- Given request -
Turn the listing, from the line that contains "Click right block's" through the line that contains "click(x=658, y=39)", into a Markdown table with the columns Row and Line. Number each row and leave out blank lines.

Begin Rows

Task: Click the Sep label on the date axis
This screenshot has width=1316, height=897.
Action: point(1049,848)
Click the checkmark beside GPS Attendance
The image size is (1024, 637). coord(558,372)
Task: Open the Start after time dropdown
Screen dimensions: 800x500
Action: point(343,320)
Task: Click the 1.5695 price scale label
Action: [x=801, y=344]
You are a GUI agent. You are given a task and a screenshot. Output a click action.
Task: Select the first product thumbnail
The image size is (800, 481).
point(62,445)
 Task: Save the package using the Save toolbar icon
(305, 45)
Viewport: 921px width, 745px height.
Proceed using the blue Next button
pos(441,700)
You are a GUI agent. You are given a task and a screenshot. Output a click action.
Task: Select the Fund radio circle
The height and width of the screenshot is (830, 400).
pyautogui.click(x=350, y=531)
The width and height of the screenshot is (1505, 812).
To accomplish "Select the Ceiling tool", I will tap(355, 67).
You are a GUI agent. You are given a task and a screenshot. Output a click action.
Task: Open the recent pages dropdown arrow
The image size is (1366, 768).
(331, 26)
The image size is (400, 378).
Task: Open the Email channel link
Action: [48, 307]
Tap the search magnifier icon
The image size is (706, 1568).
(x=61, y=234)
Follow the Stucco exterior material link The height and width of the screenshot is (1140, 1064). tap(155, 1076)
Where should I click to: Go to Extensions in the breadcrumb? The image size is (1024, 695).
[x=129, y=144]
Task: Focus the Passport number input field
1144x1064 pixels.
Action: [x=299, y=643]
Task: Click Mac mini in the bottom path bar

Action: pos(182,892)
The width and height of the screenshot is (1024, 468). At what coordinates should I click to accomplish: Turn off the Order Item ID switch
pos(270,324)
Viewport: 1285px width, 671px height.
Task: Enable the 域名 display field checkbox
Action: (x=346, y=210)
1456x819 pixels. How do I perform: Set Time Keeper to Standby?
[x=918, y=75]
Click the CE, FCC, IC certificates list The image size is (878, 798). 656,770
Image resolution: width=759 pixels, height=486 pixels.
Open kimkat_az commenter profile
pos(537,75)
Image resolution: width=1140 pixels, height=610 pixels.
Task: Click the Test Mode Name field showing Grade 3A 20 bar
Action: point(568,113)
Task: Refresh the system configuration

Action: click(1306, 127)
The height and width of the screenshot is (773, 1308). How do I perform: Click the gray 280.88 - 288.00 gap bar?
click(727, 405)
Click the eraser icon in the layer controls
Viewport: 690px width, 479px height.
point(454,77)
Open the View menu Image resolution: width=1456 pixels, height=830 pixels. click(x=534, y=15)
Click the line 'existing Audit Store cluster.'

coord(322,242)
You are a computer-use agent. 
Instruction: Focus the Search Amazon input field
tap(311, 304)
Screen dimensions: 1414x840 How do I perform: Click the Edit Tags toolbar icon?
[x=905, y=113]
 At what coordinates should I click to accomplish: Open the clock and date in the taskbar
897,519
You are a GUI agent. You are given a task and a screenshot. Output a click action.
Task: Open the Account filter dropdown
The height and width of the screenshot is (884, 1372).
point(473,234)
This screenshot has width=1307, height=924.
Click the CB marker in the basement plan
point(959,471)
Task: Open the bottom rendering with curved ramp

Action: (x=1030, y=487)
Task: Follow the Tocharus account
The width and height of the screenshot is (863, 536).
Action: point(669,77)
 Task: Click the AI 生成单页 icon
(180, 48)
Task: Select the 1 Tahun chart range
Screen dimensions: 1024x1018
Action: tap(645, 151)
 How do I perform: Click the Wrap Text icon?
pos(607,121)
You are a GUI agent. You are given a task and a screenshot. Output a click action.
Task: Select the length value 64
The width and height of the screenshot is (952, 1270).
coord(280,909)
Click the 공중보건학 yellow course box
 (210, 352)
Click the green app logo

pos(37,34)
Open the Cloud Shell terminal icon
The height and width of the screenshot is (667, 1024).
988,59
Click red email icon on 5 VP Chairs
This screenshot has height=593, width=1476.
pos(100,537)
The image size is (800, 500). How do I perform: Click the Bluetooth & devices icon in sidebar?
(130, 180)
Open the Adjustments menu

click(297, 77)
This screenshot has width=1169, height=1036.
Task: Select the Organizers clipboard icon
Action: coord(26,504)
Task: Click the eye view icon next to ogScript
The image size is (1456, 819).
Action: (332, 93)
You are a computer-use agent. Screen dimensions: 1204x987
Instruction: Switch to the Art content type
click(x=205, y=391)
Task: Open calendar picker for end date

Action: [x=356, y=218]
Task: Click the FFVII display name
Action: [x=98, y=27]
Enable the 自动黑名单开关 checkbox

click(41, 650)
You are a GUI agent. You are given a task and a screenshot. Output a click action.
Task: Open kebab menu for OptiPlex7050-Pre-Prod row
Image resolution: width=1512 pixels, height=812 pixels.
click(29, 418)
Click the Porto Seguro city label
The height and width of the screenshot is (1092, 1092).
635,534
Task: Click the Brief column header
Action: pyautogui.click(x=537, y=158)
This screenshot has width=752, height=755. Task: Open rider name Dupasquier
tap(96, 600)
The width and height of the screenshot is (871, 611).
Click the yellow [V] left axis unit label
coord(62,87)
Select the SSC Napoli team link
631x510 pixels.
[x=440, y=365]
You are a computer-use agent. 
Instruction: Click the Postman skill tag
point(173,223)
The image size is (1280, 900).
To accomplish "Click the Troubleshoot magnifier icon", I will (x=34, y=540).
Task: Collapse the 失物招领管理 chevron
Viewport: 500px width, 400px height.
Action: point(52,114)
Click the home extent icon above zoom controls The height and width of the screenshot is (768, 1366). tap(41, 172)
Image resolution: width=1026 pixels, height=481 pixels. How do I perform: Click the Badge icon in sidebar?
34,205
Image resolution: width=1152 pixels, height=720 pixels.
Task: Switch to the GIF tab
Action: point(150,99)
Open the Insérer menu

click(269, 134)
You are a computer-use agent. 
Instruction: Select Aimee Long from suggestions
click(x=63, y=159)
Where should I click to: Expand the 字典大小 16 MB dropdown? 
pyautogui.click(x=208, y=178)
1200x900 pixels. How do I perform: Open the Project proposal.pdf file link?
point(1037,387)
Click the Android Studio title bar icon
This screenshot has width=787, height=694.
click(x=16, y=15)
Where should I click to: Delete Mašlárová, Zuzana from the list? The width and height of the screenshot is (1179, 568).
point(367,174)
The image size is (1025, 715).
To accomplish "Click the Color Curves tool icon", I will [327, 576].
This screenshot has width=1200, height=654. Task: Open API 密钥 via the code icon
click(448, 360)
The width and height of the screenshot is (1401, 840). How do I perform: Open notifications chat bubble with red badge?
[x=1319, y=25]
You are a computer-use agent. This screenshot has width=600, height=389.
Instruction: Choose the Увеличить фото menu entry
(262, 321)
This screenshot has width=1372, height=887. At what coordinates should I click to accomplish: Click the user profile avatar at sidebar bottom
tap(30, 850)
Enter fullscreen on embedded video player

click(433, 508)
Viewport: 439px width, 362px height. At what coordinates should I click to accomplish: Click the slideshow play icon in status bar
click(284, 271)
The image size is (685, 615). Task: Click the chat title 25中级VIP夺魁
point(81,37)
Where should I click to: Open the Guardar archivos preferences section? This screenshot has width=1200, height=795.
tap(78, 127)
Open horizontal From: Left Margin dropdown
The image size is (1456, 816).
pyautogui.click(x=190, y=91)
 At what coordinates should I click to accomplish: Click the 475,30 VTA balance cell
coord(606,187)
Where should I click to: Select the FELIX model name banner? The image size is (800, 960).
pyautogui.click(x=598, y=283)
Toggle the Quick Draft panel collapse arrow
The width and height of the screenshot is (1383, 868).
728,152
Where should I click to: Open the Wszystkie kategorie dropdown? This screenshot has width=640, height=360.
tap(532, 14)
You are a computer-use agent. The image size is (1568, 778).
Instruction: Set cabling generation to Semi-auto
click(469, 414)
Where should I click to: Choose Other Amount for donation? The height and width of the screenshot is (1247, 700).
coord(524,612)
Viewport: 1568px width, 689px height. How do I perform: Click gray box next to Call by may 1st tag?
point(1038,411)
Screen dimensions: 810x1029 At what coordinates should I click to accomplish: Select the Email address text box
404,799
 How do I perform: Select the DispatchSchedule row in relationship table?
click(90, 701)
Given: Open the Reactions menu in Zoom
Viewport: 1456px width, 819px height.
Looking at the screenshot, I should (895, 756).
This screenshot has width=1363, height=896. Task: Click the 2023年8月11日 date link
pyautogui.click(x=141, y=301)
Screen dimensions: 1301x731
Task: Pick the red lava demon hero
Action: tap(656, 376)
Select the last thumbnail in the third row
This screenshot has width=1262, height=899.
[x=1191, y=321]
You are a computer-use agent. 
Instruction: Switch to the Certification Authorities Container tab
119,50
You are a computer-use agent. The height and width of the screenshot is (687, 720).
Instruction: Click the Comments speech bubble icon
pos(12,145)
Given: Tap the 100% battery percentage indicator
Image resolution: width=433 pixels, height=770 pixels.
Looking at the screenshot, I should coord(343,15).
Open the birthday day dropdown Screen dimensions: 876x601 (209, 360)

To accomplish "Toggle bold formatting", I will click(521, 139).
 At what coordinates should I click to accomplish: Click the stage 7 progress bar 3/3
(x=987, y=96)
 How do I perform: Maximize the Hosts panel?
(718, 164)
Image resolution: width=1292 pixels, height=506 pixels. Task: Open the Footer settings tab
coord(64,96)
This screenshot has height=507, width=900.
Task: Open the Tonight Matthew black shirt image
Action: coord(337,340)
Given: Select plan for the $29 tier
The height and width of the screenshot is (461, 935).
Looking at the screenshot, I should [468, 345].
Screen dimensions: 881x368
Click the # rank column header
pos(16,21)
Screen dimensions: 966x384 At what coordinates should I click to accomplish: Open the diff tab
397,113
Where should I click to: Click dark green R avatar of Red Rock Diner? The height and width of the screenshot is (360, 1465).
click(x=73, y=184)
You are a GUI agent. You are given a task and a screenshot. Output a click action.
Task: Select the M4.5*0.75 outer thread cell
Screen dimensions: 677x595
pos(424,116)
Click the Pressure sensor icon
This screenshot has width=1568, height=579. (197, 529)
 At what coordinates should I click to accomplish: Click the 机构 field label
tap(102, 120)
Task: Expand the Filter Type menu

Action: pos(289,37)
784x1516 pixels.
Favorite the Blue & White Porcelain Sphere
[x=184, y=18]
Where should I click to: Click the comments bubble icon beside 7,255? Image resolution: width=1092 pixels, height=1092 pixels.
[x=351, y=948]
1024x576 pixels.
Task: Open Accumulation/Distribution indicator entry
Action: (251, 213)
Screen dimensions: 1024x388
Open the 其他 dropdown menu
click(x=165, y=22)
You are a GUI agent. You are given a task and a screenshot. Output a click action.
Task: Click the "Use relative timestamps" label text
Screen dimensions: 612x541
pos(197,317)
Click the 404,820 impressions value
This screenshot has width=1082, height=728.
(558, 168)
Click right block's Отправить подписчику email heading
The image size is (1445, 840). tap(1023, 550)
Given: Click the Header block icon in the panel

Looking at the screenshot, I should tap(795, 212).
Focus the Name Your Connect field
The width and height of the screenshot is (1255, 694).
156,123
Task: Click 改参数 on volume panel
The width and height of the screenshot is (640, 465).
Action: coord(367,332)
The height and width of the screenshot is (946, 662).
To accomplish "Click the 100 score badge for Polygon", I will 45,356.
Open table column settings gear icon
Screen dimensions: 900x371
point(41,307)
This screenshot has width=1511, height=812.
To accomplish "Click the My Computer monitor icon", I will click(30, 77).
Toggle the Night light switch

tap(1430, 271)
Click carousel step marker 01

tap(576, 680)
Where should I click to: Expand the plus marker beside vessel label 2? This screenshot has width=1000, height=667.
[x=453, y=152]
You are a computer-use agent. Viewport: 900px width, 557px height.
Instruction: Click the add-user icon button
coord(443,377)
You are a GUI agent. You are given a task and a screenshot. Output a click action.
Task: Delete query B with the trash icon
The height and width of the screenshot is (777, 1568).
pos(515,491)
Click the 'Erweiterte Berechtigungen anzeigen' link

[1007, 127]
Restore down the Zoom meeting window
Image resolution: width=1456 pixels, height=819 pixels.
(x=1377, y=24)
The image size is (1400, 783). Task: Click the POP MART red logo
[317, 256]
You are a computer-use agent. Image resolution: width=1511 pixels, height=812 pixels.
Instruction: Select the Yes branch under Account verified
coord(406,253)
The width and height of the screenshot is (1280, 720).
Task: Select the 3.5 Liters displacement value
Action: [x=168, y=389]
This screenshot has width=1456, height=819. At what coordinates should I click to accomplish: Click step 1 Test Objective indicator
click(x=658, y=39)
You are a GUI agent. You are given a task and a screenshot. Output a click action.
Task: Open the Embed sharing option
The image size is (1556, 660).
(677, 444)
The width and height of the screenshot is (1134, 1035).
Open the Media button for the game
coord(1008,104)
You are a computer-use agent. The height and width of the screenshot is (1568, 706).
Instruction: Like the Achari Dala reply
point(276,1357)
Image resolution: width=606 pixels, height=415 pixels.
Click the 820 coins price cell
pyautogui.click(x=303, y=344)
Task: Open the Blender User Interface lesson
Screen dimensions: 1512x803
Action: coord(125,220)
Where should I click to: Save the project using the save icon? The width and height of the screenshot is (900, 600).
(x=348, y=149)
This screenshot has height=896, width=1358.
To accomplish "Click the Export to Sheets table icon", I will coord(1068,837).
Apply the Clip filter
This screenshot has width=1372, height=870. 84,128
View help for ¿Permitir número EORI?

End Rows

- Answer to this problem -
| Row | Line |
|---|---|
| 1 | Click right block's Отправить подписчику email heading |
| 2 | The image size is (1445, 840). tap(1023, 550) |
| 3 | Given: Click the Header block icon in the panel |
| 4 | Looking at the screenshot, I should tap(795, 212). |
| 5 | Focus the Name Your Connect field |
| 6 | The width and height of the screenshot is (1255, 694). |
| 7 | 156,123 |
| 8 | Task: Click 改参数 on volume panel |
| 9 | The width and height of the screenshot is (640, 465). |
| 10 | Action: coord(367,332) |
| 11 | The height and width of the screenshot is (946, 662). |
| 12 | To accomplish "Click the 100 score badge for Polygon", I will 45,356. |
| 13 | Open table column settings gear icon |
| 14 | Screen dimensions: 900x371 |
| 15 | point(41,307) |
| 16 | This screenshot has width=1511, height=812. |
| 17 | To accomplish "Click the My Computer monitor icon", I will click(30, 77). |
| 18 | Toggle the Night light switch |
| 19 | tap(1430, 271) |
| 20 | Click carousel step marker 01 |
| 21 | tap(576, 680) |
| 22 | Where should I click to: Expand the plus marker beside vessel label 2? This screenshot has width=1000, height=667. |
| 23 | [x=453, y=152] |
| 24 | You are a computer-use agent. Viewport: 900px width, 557px height. |
| 25 | Instruction: Click the add-user icon button |
| 26 | coord(443,377) |
| 27 | You are a GUI agent. You are given a task and a screenshot. Output a click action. |
| 28 | Task: Delete query B with the trash icon |
| 29 | The height and width of the screenshot is (777, 1568). |
| 30 | pos(515,491) |
| 31 | Click the 'Erweiterte Berechtigungen anzeigen' link |
| 32 | [1007, 127] |
| 33 | Restore down the Zoom meeting window |
| 34 | Image resolution: width=1456 pixels, height=819 pixels. |
| 35 | (x=1377, y=24) |
| 36 | The image size is (1400, 783). Task: Click the POP MART red logo |
| 37 | [317, 256] |
| 38 | You are a computer-use agent. Image resolution: width=1511 pixels, height=812 pixels. |
| 39 | Instruction: Select the Yes branch under Account verified |
| 40 | coord(406,253) |
| 41 | The width and height of the screenshot is (1280, 720). |
| 42 | Task: Select the 3.5 Liters displacement value |
| 43 | Action: [x=168, y=389] |
| 44 | This screenshot has width=1456, height=819. At what coordinates should I click to accomplish: Click step 1 Test Objective indicator |
| 45 | click(x=658, y=39) |